NSC-68 created an immense military-industrial segment of the economy that quickly developed its own institutional interests and political power. Before NSC-68, American practice had been to mobilize for war and then demobilize afterward—companies like Ford built jeeps and bombers during World War II, then returned to building cars. NSC-68 ended this pattern by creating a permanent armaments industry with facilities, workforces, and business models dependent on continuous military production. The directive’s implementation created economic dependencies in congressional districts across the country, as defense contractors established plants and military bases provided employment. These economic interests would prove extremely difficult to reverse, as any reduction in defense spending threatened jobs and company revenues in politically significant locations.

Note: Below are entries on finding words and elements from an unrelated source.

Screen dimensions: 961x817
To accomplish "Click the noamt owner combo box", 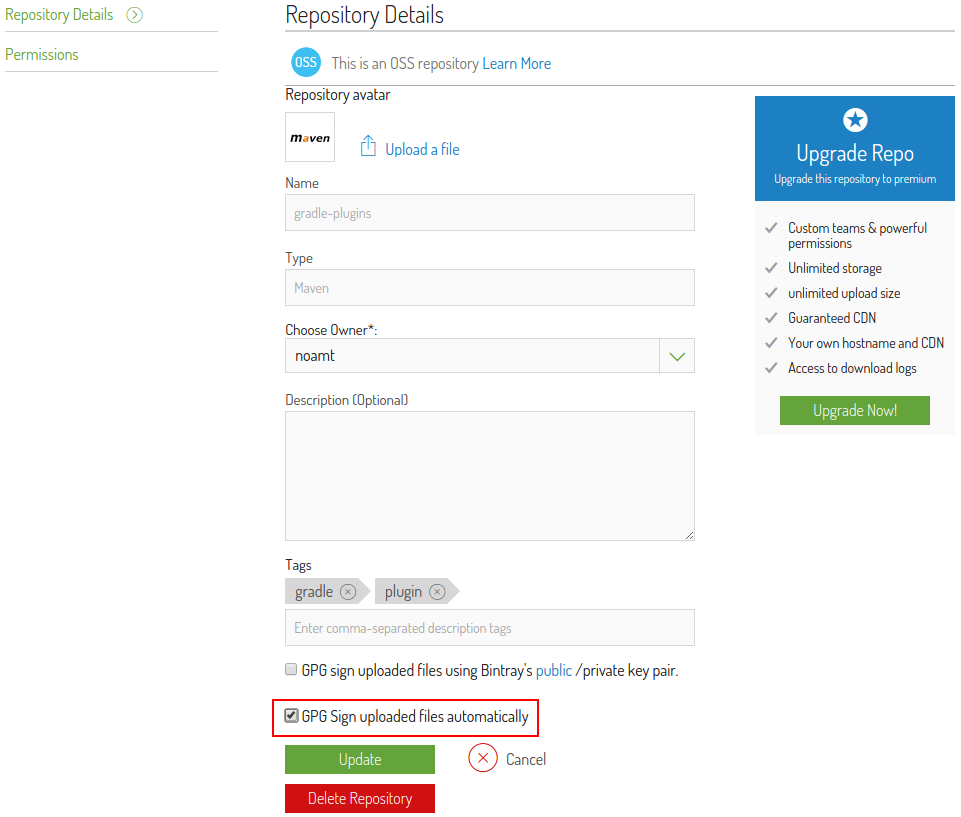I will tap(472, 356).
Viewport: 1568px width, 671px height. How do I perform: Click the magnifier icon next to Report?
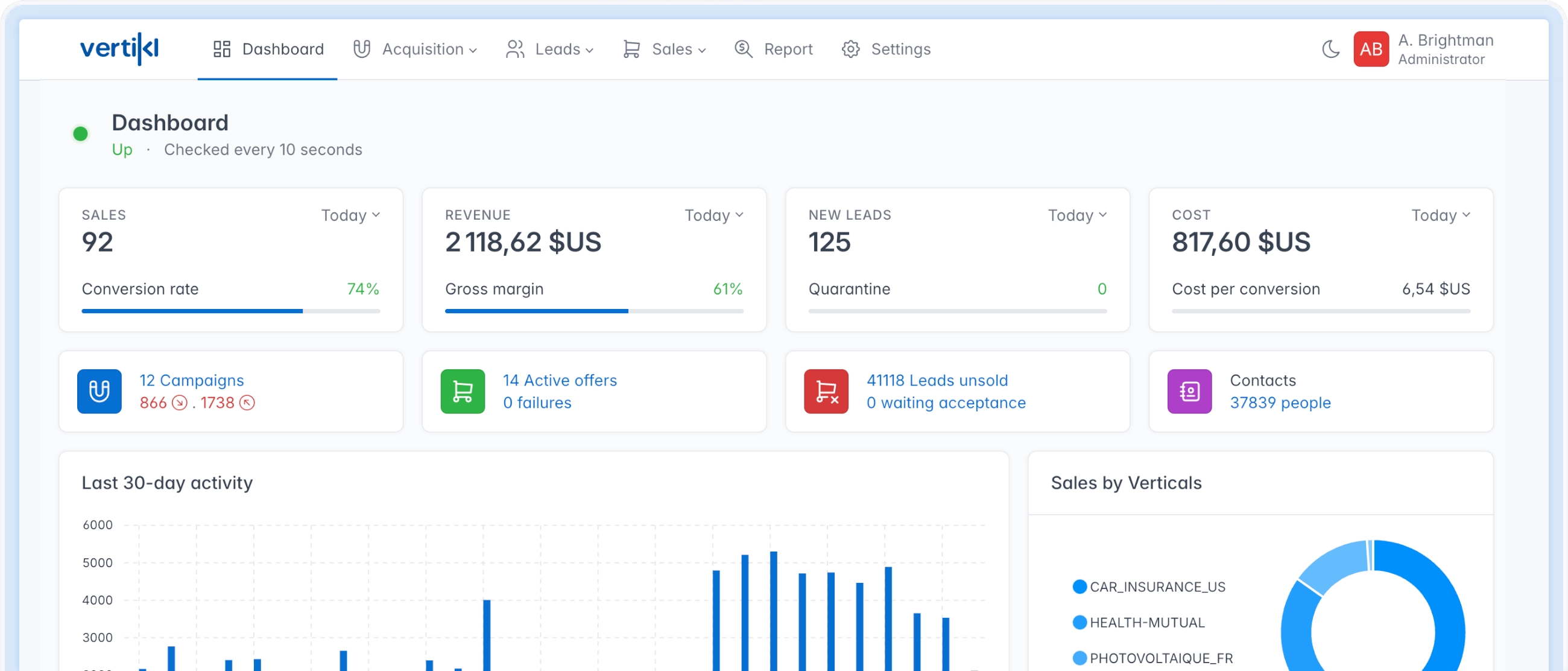743,49
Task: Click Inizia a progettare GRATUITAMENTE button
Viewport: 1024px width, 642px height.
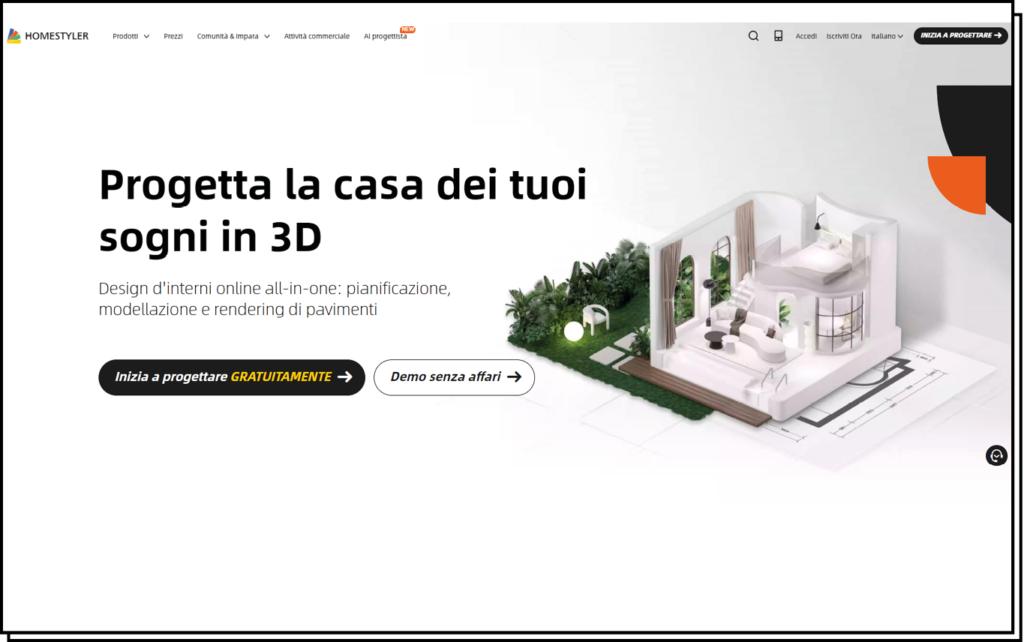Action: coord(231,377)
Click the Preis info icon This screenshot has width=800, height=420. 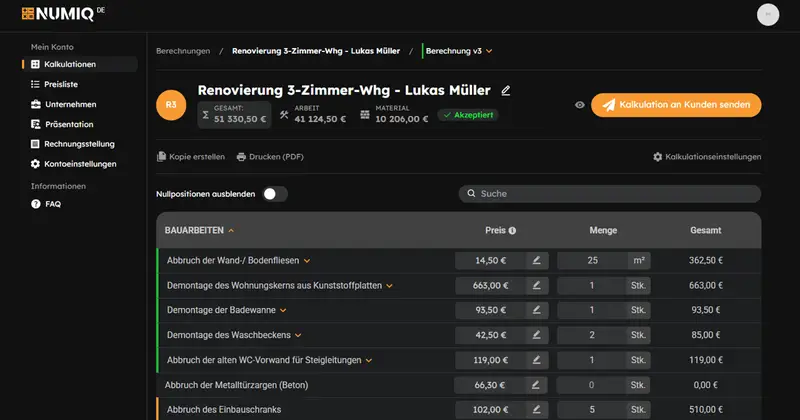coord(512,231)
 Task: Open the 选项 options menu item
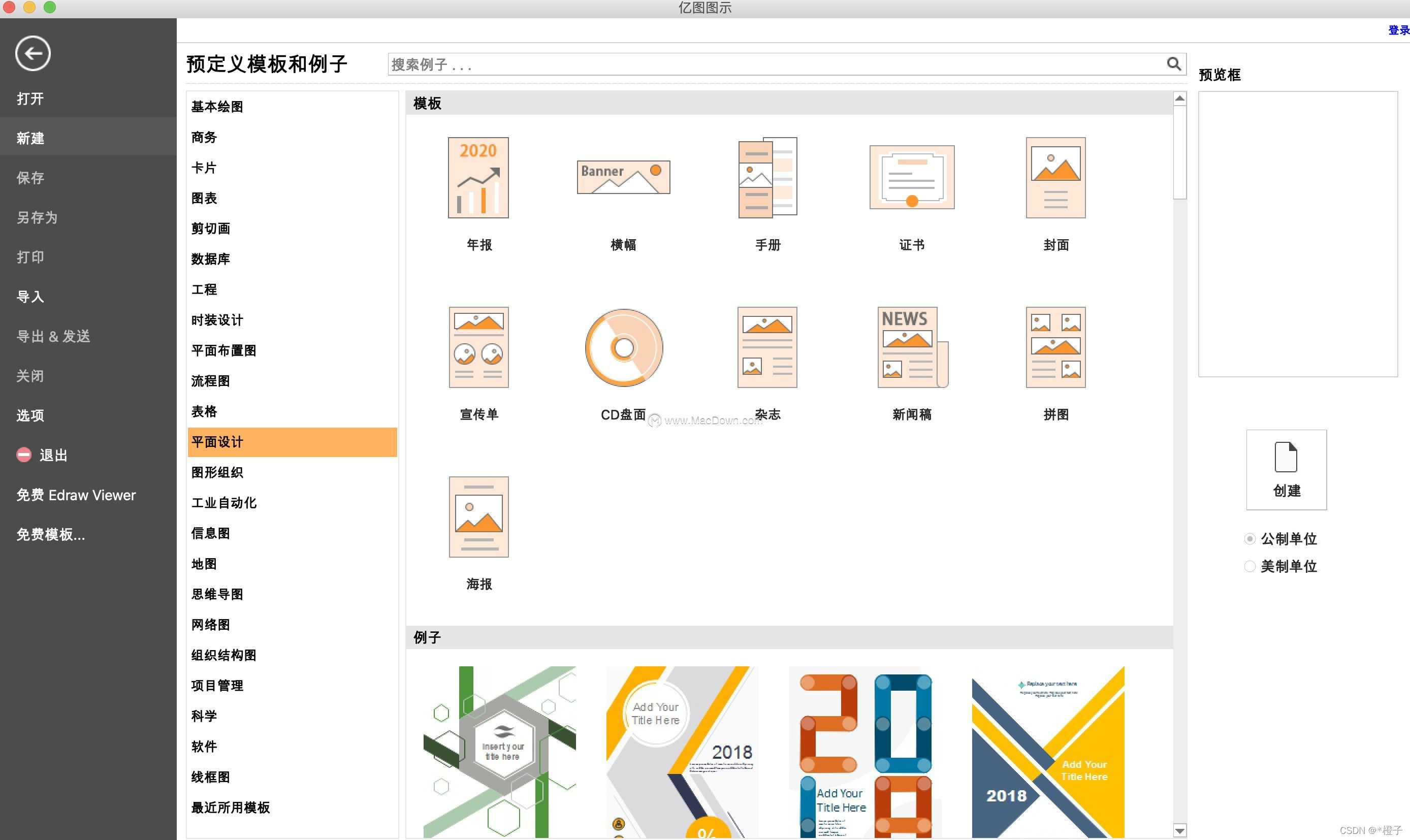pyautogui.click(x=30, y=415)
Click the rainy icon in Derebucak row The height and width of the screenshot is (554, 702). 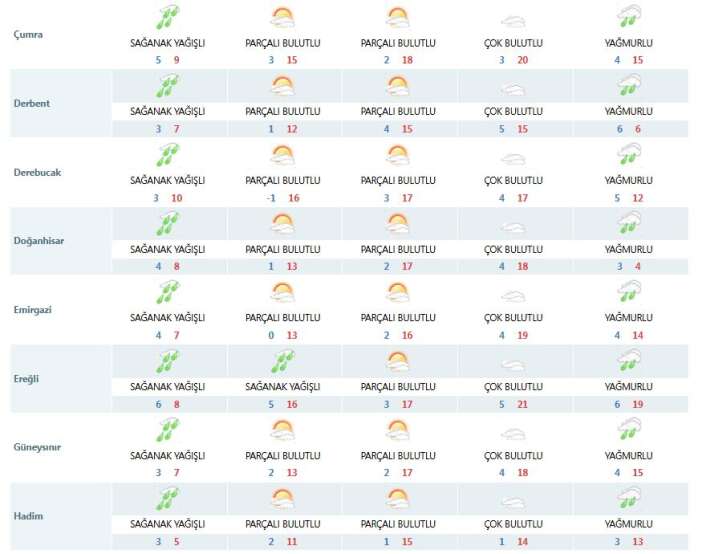[x=630, y=155]
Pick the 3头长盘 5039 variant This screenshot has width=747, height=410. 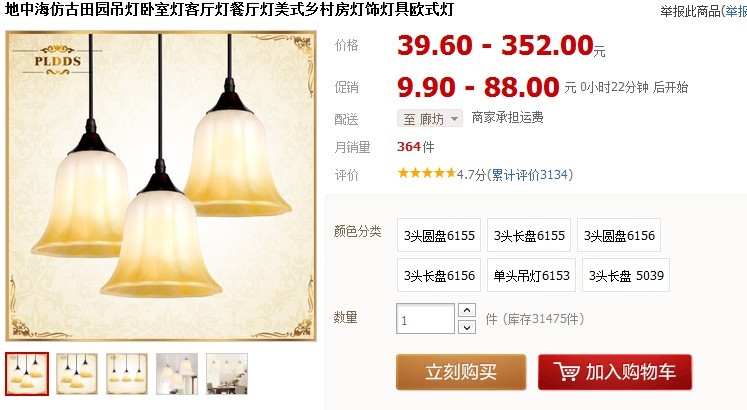click(x=626, y=275)
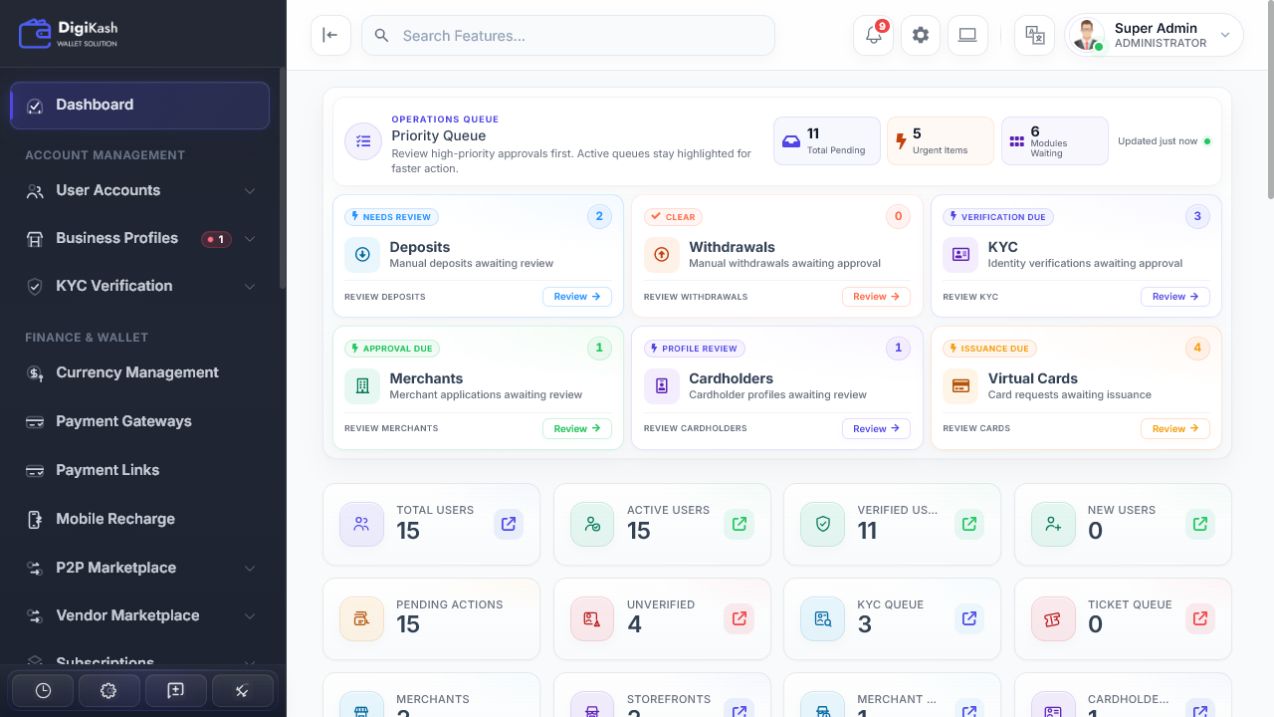
Task: Open the settings gear in header
Action: pos(920,36)
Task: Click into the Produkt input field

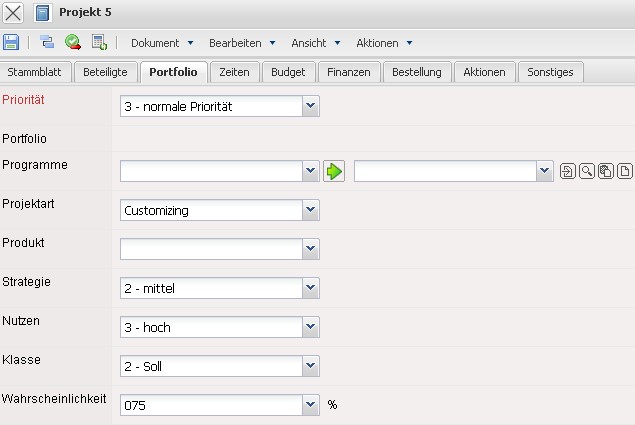Action: tap(210, 249)
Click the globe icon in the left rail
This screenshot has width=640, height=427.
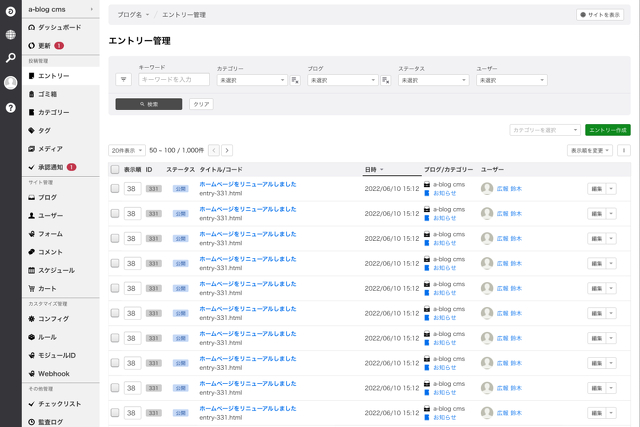tap(10, 34)
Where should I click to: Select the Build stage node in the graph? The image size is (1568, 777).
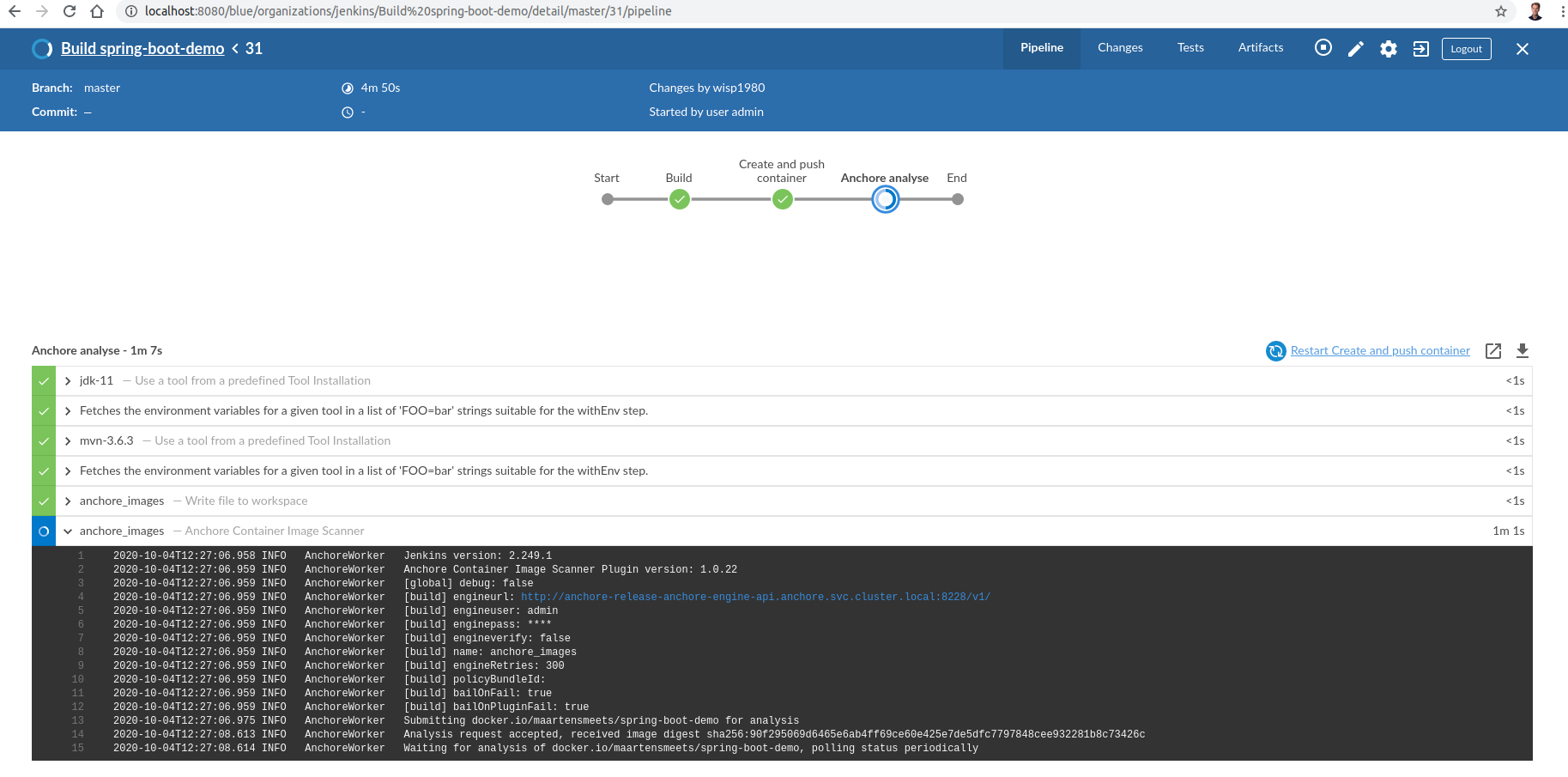click(x=679, y=199)
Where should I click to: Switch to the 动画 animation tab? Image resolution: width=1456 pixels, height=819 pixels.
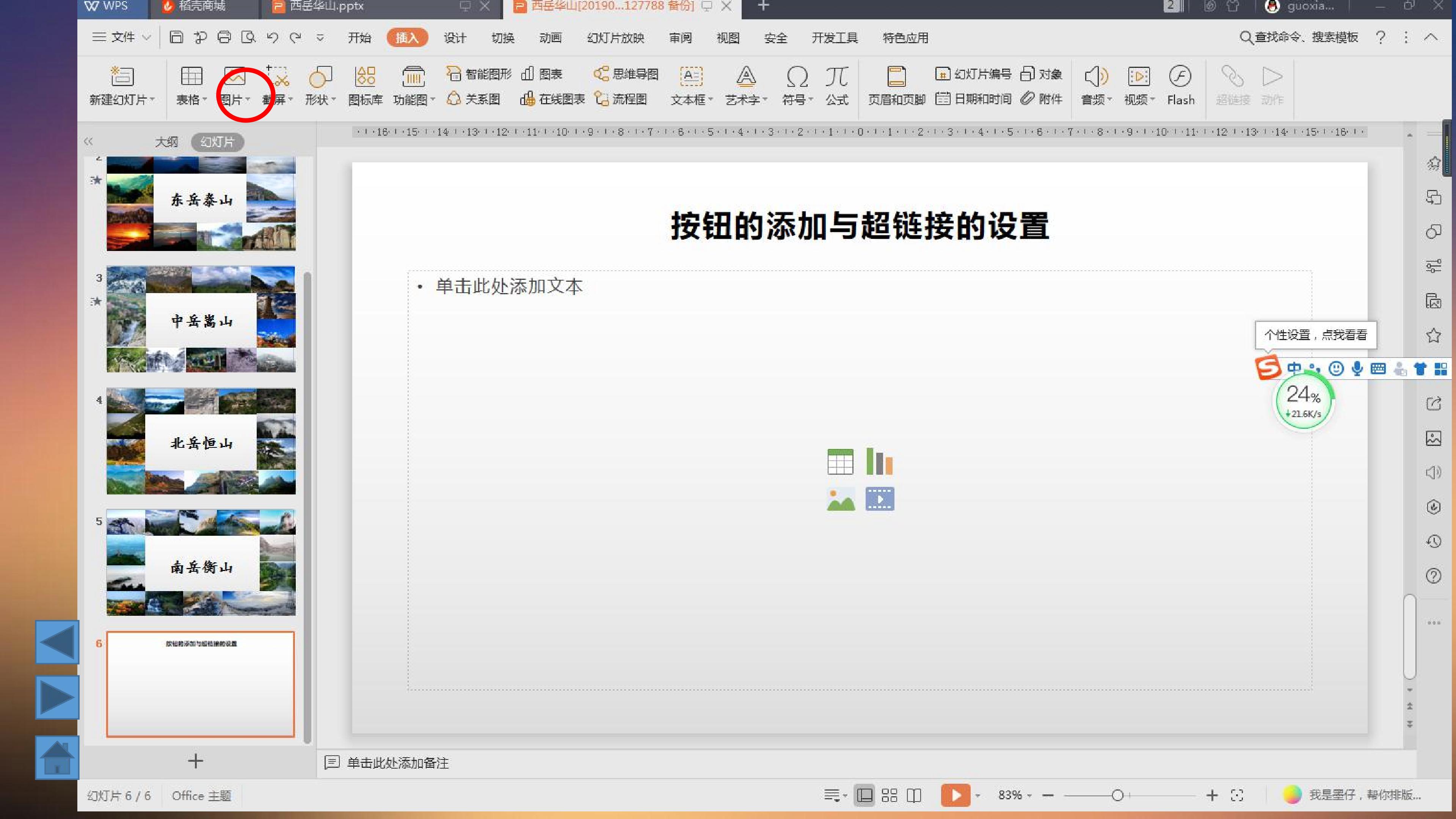click(551, 38)
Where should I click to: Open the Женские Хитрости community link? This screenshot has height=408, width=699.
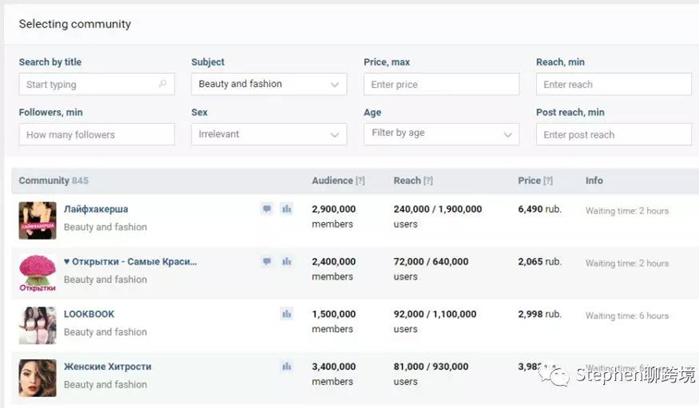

Institutional Resistance and Eisenhower’s Opposition

The NSC-68 approach faced opposition from fiscal conservatives and military strategists who feared its economic and strategic consequences. George Kennan’s objections proved prescient—he warned that massive military buildup would militarize American foreign policy and create domestic economic distortions. When General Dwight D. Eisenhower became president in 1953, he considered NSC-68 too expensive and feared it would create long-term economic weakness. Eisenhower convened Project Solarium in summer 1953 to reassess the approach, deeming NSC-68’s unilateral guidelines “inadequate.” His “New Look” policy sought to reduce the defense budget and shift reliance to less expensive nuclear deterrence, but even Eisenhower’s dramatic cuts could not reduce military spending below 50% of the federal budget—demonstrating how quickly the NSC-68 establishment had become embedded in American political economy.

Significance

NSC-68 represents one of the most consequential policy decisions in American history—it created the permanent military-industrial establishment that would come to dominate American foreign policy and consume enormous national resources for the next seven decades. The directive transformed a temporary Korean War response into permanent policy, establishing the precedent that American security required maintaining a massive standing military and defense industry during peacetime indefinitely. The rapid implementation after Korea’s outbreak meant that a directive initially opposed by key foreign policy experts, including the architect of containment, became locked in before its long-term implications could be fully debated. By the time Eisenhower took office, the interests created by NSC-68—defense contractors, military services, congressional districts dependent on defense spending—were already powerful enough to resist even a popular Republican war hero’s efforts to reduce military budgets significantly. NSC-68’s call for “full mobilization of the U.S. economy during peacetime” proved to be a one-way ratchet: once implemented, the economic and political interests created made it nearly impossible to return to pre-NSC-68 defense spending levels. The directive’s lasting impact was precisely what Eisenhower would warn about in 1961—it created the “conjunction of an immense military establishment and a large arms industry” that was “new in the American experience” and whose influence would prove nearly impossible to control through democratic processes. NSC-68 did not merely respond to Soviet threats; it fundamentally restructured American democracy by creating institutional interests in permanent high military spending that would persist regardless of changing strategic circumstances or fiscal constraints.